Tiga kata yang membuat napas Jeano tercekat, ia meremas celananya tanpa pikir panjang Jeano langsung melengos pergi tak mengubris teriakan Daniel yang tak terima ditinggalkan tiba-tiba.

Jeano berlari menuju kamar mandi, di sana Ola tengah menangis sambil memeluk kedua kakinya didekat kloset. Jeano langsung memeluk sang pujaan hati, memberikan kata-kata penenang. Jeano memang bajingan bagaimana bisa ia menghamili Ola di saat ia belum terlepas dari Evano? Ya, untung saja waktu bersama Evano hanya enam hari lagi.
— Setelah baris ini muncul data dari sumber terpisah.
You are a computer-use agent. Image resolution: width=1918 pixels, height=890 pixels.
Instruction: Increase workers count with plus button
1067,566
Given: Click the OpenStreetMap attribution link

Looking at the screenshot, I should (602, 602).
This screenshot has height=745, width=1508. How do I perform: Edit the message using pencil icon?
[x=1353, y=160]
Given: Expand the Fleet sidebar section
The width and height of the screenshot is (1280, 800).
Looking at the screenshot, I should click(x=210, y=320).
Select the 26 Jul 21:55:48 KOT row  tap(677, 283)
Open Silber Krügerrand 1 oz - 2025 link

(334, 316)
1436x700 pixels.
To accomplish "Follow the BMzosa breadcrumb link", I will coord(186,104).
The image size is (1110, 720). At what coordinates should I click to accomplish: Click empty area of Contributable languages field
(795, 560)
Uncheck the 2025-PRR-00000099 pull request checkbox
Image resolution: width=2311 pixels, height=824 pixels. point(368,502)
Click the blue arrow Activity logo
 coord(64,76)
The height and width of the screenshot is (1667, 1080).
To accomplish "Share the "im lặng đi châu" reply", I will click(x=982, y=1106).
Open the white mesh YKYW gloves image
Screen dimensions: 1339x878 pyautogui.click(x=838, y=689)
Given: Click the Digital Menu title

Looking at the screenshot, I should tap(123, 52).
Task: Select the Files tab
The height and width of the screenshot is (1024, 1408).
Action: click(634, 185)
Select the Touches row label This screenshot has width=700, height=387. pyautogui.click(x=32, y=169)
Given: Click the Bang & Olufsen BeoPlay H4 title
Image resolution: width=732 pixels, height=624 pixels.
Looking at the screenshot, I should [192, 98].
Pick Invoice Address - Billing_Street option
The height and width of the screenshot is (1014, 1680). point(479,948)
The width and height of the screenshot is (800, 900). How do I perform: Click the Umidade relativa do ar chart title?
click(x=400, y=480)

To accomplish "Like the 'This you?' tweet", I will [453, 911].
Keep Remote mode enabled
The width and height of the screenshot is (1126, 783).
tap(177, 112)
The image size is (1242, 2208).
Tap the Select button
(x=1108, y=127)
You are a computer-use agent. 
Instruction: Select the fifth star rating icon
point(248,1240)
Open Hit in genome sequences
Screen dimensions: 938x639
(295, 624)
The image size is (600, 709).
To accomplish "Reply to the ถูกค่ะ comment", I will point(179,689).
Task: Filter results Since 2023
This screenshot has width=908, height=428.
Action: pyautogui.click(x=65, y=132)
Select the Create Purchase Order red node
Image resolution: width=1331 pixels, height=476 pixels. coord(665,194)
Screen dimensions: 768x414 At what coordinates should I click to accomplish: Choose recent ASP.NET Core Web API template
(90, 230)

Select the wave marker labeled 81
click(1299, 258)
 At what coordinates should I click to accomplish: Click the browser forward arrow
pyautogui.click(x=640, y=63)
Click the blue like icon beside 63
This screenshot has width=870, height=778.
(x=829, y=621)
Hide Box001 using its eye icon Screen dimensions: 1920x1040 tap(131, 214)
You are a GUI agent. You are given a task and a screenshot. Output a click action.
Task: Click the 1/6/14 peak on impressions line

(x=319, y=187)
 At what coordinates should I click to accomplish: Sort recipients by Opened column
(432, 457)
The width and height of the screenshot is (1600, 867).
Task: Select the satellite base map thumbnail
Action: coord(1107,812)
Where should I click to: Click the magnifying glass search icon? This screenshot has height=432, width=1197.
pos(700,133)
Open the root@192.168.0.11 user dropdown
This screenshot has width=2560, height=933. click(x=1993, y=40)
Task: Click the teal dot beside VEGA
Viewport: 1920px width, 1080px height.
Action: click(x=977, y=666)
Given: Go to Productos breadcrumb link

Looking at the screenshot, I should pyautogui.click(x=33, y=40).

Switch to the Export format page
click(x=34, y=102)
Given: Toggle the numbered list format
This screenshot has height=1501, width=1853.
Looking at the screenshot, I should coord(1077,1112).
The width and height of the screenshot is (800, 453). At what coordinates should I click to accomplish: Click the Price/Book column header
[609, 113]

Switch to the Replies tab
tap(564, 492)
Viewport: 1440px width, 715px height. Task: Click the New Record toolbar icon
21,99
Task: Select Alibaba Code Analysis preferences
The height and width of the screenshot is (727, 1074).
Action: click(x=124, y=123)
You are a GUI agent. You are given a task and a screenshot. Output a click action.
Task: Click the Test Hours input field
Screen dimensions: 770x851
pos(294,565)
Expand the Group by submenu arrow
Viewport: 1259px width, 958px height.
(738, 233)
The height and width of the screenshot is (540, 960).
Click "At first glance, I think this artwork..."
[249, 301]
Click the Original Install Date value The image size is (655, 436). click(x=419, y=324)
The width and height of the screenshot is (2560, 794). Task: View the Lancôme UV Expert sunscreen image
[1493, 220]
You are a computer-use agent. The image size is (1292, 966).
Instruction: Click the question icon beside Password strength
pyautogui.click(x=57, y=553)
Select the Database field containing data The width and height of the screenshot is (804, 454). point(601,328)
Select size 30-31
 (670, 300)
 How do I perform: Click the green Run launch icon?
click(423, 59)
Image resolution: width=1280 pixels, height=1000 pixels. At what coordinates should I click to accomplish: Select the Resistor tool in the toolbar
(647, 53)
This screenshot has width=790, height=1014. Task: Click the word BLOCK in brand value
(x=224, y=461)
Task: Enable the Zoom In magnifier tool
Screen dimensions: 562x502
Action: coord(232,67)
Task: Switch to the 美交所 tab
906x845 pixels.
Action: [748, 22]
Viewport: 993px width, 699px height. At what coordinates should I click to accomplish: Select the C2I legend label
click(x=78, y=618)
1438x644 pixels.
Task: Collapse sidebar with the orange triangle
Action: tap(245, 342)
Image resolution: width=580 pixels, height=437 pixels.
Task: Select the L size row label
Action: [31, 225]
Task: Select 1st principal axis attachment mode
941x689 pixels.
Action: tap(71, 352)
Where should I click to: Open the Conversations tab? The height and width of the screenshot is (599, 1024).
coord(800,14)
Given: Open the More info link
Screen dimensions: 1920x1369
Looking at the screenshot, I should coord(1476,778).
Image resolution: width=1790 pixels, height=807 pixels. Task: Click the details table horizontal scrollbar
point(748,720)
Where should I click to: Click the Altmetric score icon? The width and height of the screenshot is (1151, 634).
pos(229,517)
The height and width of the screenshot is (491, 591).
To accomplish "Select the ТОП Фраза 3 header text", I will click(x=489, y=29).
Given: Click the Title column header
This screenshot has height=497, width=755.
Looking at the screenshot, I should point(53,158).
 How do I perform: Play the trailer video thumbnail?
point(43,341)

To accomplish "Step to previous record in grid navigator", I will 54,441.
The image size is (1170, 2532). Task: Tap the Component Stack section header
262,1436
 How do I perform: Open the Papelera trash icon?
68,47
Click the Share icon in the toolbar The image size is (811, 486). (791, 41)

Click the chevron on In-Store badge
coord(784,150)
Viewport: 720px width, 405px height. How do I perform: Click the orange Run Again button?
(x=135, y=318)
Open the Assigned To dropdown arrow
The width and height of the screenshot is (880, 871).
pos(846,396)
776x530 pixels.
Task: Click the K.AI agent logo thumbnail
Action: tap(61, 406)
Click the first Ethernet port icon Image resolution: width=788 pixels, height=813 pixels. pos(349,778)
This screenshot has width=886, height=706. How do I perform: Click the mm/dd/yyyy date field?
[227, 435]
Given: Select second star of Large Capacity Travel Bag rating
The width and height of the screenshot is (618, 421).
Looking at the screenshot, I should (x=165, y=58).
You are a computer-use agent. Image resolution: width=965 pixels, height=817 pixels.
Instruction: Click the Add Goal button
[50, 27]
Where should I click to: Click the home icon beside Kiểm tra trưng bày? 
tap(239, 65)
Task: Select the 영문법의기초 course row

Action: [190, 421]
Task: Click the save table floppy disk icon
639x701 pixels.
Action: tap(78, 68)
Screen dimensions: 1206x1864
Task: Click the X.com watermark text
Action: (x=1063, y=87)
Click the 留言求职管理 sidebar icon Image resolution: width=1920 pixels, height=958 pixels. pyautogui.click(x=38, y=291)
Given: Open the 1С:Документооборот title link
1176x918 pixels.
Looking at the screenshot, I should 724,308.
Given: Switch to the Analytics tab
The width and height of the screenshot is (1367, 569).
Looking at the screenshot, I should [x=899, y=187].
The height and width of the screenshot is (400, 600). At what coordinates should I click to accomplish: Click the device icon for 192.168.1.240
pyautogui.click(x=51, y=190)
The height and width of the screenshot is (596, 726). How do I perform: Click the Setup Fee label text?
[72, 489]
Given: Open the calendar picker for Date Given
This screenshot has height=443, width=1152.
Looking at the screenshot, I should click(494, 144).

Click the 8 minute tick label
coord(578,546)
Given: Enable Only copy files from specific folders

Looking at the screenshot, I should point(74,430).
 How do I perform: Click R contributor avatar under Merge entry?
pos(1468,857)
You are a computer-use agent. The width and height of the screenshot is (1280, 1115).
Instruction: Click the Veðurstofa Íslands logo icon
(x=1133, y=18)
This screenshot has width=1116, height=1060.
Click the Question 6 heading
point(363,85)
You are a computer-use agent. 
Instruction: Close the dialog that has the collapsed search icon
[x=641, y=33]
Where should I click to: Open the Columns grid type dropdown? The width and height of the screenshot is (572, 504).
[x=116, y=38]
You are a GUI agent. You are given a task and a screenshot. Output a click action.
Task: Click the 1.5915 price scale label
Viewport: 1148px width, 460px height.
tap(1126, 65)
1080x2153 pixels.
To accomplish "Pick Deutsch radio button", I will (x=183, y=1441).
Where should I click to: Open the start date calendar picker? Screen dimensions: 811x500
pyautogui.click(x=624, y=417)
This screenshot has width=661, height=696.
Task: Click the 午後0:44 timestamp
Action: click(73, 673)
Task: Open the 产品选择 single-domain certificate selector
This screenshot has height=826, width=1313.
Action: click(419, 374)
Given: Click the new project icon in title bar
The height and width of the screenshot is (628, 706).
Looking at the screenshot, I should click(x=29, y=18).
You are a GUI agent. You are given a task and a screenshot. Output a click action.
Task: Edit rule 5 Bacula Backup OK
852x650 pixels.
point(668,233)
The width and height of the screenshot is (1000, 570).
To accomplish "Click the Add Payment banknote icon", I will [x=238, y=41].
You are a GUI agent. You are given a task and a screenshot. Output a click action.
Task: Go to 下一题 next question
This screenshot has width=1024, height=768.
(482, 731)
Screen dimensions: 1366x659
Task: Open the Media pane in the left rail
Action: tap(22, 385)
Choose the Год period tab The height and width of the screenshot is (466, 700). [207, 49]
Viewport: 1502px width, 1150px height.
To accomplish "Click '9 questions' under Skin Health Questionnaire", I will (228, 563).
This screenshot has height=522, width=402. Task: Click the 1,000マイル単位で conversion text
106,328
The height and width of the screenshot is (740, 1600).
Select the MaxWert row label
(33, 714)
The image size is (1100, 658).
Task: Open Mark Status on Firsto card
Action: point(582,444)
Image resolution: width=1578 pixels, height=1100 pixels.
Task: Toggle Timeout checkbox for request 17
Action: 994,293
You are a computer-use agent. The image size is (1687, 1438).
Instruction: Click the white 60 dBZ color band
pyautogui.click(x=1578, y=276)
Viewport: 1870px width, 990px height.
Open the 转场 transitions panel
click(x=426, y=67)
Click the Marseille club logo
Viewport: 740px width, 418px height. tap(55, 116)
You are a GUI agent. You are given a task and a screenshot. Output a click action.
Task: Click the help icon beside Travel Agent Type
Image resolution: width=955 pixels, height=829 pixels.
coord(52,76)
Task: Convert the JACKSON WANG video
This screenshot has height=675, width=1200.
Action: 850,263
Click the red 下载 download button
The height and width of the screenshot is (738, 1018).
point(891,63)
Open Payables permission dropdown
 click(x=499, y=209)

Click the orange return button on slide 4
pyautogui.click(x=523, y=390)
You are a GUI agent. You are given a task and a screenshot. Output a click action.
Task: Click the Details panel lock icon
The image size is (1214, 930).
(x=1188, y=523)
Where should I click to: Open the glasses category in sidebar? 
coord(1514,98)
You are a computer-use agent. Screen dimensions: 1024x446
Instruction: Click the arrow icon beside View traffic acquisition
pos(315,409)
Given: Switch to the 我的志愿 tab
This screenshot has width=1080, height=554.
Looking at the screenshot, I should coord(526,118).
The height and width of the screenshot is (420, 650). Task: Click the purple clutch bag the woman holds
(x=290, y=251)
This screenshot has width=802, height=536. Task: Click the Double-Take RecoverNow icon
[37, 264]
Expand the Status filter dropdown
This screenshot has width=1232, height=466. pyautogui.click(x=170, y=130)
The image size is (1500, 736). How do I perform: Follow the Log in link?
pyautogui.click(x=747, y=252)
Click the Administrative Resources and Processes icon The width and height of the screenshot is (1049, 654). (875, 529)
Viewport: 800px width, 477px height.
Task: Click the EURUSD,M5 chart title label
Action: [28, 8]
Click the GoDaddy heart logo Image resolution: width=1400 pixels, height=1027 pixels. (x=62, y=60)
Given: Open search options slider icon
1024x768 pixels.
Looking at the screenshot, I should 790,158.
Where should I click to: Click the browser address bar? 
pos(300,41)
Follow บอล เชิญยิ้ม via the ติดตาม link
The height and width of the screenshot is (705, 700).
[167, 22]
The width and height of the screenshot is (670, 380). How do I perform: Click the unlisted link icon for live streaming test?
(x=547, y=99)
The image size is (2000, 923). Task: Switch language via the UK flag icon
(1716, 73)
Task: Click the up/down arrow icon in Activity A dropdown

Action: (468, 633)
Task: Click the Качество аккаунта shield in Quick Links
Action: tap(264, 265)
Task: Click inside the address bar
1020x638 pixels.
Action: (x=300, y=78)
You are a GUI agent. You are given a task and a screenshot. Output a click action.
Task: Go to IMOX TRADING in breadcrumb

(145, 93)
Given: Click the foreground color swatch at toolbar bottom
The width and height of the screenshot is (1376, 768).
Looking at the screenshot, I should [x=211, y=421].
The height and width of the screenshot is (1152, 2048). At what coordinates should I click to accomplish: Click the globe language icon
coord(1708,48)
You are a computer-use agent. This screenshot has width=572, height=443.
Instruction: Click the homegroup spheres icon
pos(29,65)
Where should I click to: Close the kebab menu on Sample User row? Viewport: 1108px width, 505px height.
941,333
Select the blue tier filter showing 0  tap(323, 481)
"Bagaimana ... ini?" Ola meremas bahu Jeano, seakan menyalurkan rasa sakitnya yang harus hamil diluar nikah. "Ibuku akan marah Jean," adunya, di sela tangis pilu. Jeano merengkuh tubuh lemah itu seakan jika ia lepas pelukan hangatnya Ola akan kedinginan dan mati.

"Ada aku, kau tak perlu khawatir." Jeano mengusap kepala Ola.

"Lalu ... bagaimana Evano? Ak-aku tak bisa seperti ini ... bagaimana jika digugurkan saja?"

Jeano melepas pelukannya, apa-apaan Ola ini. Ia tak akan membiarkan rencana jahat Ola terwujud, ia tak akan mau darah dagingnya dilenyapkan.

"Tidak, aku berjanji akan bertanggung jawab. Percayalah Ola jangan berpikir seperti itu," ucap Jeano.

Ola hanya diam. Jeano menggendong Ola membawanya ke ruang kesehatan, ia tak mau sampai Ola berpikiran buruk. Kata-kata manis dan menenangkan terus Jeano layangkan, agar Ola tenang.